Q86 Chairman: What do you think is the big gain or opportunity from this big restructuring - it is almost implicit in your previous answer - and what is the big risk?

Mr Lambert: The big potential gain is having a powerful economics ministry with a big science budget, a responsibility for innovation and the capacity to manage the university system in a way that represents both its public good responsibilities and engagement with the economy. Linking all of that together with a business focus is potentially a big gain and we must all hope that that happens. The risk is that the glue does not hold. It was suggested that maybe the priorities would be skewed by current economic pressures and people would regard it as a temporary arrangement. I think I am right in saying that Mr Willetts is still shadowing DIUS.

Chairman: I think my party has not decided how to respond to the restructuring and it is keeping the current structures in place.

Q87 Lembit Öpik: Without trying to lead you into a party-political observation, how disruptive is it to you and your members when departments are changed? What would you like to see happen over the next 10 years? I do not want to draw you into manifesto commitments at the next election. Is it difficult when everything keeps changing? Would you like to see consistency?

Mr Lambert: What you lose when things change is momentum. It is up to us as a business advocacy group to find the right people, talk to them and try to be coherent and sensible, but my relatively brief experience has been that when departments change it takes time to get the momentum going again. You have to get computer systems to work and reappraise the political priorities. There are a number of things where we do not have time, for example the climate change agenda and the public finances. The risk is losing momentum.

Q88 Mr Binley: Do you feel that business input into the department is effective? Is it fair and balanced? How could it be improved bearing in mind the importance of the wealth-producing sector especially over the next five or six years putting out green shoots, carrying them forward and so forth?

Mr Lambert: In my time in this job, which is three years, both ministers and civil servants have been very interested to hear what we have to say. They have not always taken notice of it but they do not take decisions without knowing what the business community feels. You really cannot ask for much more than that. They are all very busy but where possible they like to get out and about and see businesses around the country. I very much welcome that and I believe it works pretty well.

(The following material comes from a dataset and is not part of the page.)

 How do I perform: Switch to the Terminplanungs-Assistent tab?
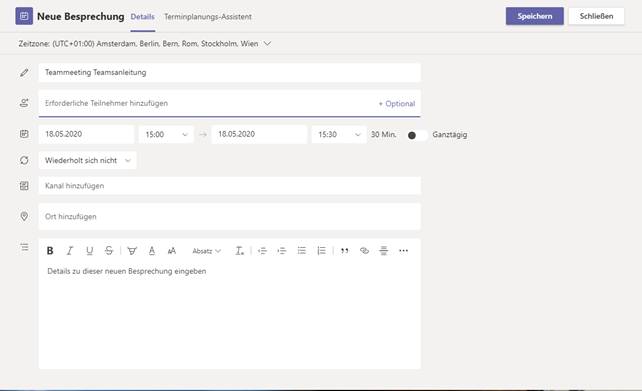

Q89 Chairman: You have very kindly come here today and to my pleasant surprise confirmed the evidence given by the two previous sets of witnesses that the major interest groups to be affected by the new department are broadly content with its creation and structure. That in itself is a very important finding. Is there anything else you would like to say to the Committee about the priorities that we should attach to scrutinising the new department or otherwise in conclusion?

Mr Lambert: Not really. If you forgive the cliché, in a sense the proof will be in the pudding. There is a framework that can bring benefit. If I may say so, your responsibility will be to kick the tyres and make sure that things are moving in that direction.